You will learn
Learn how to make sure your Klaviyo account and data are as secure as possible.
Configuring your communication and assigning roles correctly is critical, especially when there's increased traffic to your site and messaging from your brand.
Before you beginBefore you begin
There are 2 crucial security checkups to review:
Public vs. private API key security checkupPublic vs. private API key security checkup
To access your account’s API keys:
- Click your organization name in the bottom left corner.
- Select Settings > API Keys.
Your public key, also caled your site ID, is in the table in the first section of this page, whereas your private keys are listed in the second table labeled Private API Keys.
-
Public API key
An API you can share with others so that they can get certain information from your API. Your public API key is your account identifier. Use your public API key, and not your private API key, when configuring and using the Klaviyo JavaScript library. -
Private API key
An API key that reads data and manipulates sensitive objects (e.g., lists in Klaviyo). It’s important to keep private API keys private. Treat them like passwords, kept in a safe place and never exposed to the public.,
In Klaviyo, private API keys all start with the prefix “pk_” and are followed by 34 alphanumeric characters. For example, a private key will look something like: pk_abc123def456ghi789jkl0mno123pqrst4.
You will not be able view any private API key after creating it.
Why can't you use private API keys in place of public API keys?
Accidentally using a private API key instead of a public one can lead to abuse of your account if a malicious actor finds the private key. If you use the wrong API key within your JavaScript, you will also not be able to successfully collect or utilize the applicable data.
Verify that all client-side code uses your public API key
Have you written any custom code using the Learnq, klOnsite, or Klaviyo objects, code that calls our client-side API endpoints, or did you install Klaviyo.js manually? If yes to any of the above, it's important to verify that you're only using your public API key in these instances.
You'll want to check each page on your site with custom code. You can start with your homepage:
- Open your website.
- Right click and select View Page Source.
- When the new page opens, select Edit > Find > Find... and search for "pk_".
-
Make sure that no private keys are used as a company_id, "token" value, or, in rare cases, account value.
-
If you find any private API keys (value starts with “pk_”), review the section below on what to do when your private API key is exposed.
What to do if your private API key was exposed
If your private API key was used instead of your public API key:
- Record the private API key (you will need that later) and replace it with your public API key. This will allow your code to work as expected within the Klaviyo platform.
- Delete and replace the exposed key in order to protect your company and customer data from unauthorized exposure.
- Identify all private key integrations and applications you may have, including custom code.
- For each integration and application that uses an exposed private API key, create a new key in your account settings by selecting Create private API Key.

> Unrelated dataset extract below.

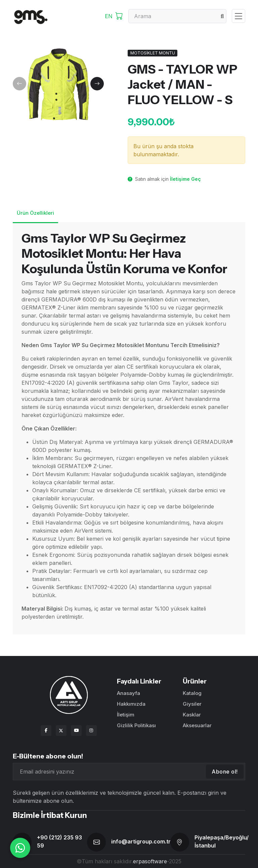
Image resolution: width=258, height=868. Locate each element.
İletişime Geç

- Give the key a meaningful label for quick identification as well as a specific scope.
- After you create a unique private API key for each integration, update the integration(s) with the new private API key.
- Once all integrations that used the exposed key have been updated, hover over the exposed key and then click Delete.

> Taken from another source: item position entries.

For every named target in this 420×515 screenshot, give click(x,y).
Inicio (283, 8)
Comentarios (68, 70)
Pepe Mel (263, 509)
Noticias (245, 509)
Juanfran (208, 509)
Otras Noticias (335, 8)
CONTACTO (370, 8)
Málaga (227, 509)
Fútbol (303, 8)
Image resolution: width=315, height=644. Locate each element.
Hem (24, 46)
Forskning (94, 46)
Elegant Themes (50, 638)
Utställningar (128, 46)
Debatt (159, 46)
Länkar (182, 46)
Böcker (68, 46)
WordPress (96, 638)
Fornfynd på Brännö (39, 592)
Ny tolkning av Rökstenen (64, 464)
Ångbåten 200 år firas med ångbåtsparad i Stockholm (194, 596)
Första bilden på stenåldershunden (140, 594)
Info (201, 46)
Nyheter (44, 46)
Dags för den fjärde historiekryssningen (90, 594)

- Be careful to select the correct key to delete, as there is no verification when the delete button is selected.
Once deleted, you will have protected your data from unauthorized access via the exposed private key.
For more information on API key security, head to Manage Your Accounts API Keys.
User management and data access checkupUser management and data access checkup
It is important to understand who has access to different features and information in your account. To see all users who have access to your account:
- Head to your organization name in lower left corner.
- Select Settings.
Periodically reviewing the users within your account and their access level is an important security activity. There are three activities that will help secure your account:
-
User review
Review all users in your account and identify any who longer requires access. Delete any users that should no longer be active by selecting the X next to their email. Common reasons for removing access include:- Role change within the company
- Termination of an employee
- Contract expiration of a third-party vendor.
-
Role review
Ensure that each user has appropriate permissions and can only access the data and functionality that is required to execute their job. For information around what user roles have access to, head to User management and privileges. -
Multi-factor authentication
Multi-factor authentication adds an additional layer of security for your account by requiring a one-time password in addition to your standard username and password. This protects against password guessing and phishing attacks, and is a general security best practice. In the Users tab (Settings > Users), toggle on the option to Require two-step authentication for all users. Users will then be required to configure multi-factor authentication for their account if they have not done so already.